To convert indexed image data from an integer type to type double , add 1. For example, if X8 is indexed image data of type uint8 , convert it to type double using:

 X64 = double(X8) + 1; 

To convert indexed image data from type double to an integer type, subtract 1 and use round to ensure that all the values are integers. For example, if X64 is indexed image data of type double , convert it to uint8 using:

 X8 = uint8(round(X64 - 1)); 

To convert true color image data from an integer type to type double , rescale the data.
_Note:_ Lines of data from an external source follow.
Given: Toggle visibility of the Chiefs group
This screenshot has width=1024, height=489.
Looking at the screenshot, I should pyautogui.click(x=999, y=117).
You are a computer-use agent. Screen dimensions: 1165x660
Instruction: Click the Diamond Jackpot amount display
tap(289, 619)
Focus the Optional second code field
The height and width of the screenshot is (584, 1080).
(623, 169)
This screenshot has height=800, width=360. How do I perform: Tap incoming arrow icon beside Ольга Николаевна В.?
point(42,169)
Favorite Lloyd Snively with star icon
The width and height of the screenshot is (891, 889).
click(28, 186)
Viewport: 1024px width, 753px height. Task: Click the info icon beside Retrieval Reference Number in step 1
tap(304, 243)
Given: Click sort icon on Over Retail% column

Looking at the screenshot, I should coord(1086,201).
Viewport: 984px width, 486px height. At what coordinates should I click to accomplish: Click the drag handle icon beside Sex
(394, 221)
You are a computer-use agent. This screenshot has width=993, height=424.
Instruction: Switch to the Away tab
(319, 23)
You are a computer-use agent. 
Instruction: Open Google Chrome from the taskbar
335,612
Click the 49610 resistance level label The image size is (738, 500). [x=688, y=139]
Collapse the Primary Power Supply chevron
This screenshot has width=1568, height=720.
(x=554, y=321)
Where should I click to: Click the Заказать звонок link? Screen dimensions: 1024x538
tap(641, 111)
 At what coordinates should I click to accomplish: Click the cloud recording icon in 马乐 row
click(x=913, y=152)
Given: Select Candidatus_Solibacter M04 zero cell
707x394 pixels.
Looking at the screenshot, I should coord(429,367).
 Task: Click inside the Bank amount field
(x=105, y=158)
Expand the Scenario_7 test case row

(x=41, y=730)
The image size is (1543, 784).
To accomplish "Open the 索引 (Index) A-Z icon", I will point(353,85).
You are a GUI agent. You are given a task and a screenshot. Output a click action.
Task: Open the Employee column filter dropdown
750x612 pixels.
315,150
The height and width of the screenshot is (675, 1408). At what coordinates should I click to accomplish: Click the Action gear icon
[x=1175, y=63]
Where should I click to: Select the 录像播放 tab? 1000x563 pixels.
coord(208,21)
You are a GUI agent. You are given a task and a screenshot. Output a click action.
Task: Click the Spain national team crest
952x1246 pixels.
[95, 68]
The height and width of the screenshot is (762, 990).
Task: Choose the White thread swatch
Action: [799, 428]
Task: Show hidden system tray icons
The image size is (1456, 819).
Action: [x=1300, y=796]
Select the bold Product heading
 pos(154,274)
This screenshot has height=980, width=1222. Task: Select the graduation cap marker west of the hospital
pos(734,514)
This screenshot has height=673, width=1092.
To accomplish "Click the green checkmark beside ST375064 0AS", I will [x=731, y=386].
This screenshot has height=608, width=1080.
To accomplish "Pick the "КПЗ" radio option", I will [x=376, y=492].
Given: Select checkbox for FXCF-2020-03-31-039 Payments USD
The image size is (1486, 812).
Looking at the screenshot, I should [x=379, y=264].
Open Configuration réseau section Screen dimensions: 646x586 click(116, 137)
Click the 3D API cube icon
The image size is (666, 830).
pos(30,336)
For example, if RGB8 is true color image data of type uint8 , convert it to double using:

 RGB64 = double(RGB8)/255; 

To convert true color image data from type double to an integer type, rescale the data and use round to ensure that all the values are integers. For example, if RGB64 is image data of type double , convert it to uint8 using:

 RGB8 = uint8(round(RGB64*255)); 

Answer 2

I = uint8(255*rand(1e3));
Is = single(I)/255;

tmpI = (I/64)*64;
tmpIs = (Is/64)*64;

% plot for prosterity
% figure;
% subplot(211)
% imagesc(tmpI)
% subplot(212)
% imagesc(tmpIs)

numel(unique(tmpI(:))) % gives 5
numel(unique(tmpIs(:))) % gives 256

Dividing an integer basically means binning of values, and then it stretches the data back to the original extend for plotting. In this case, you get 256/64 = 4 bins, with 0 as well, thus 5 possible values for your uint8 image. However, using single you retain all unique numbers, since the precision is a lot higher.

If you'd do the same test with a lot (order 2^52) elements in the rand and use double you'd see that that again has 2^32 times the number of unique elements of single , just as uint16 will have 2^8 the number of unique elements of uint8 .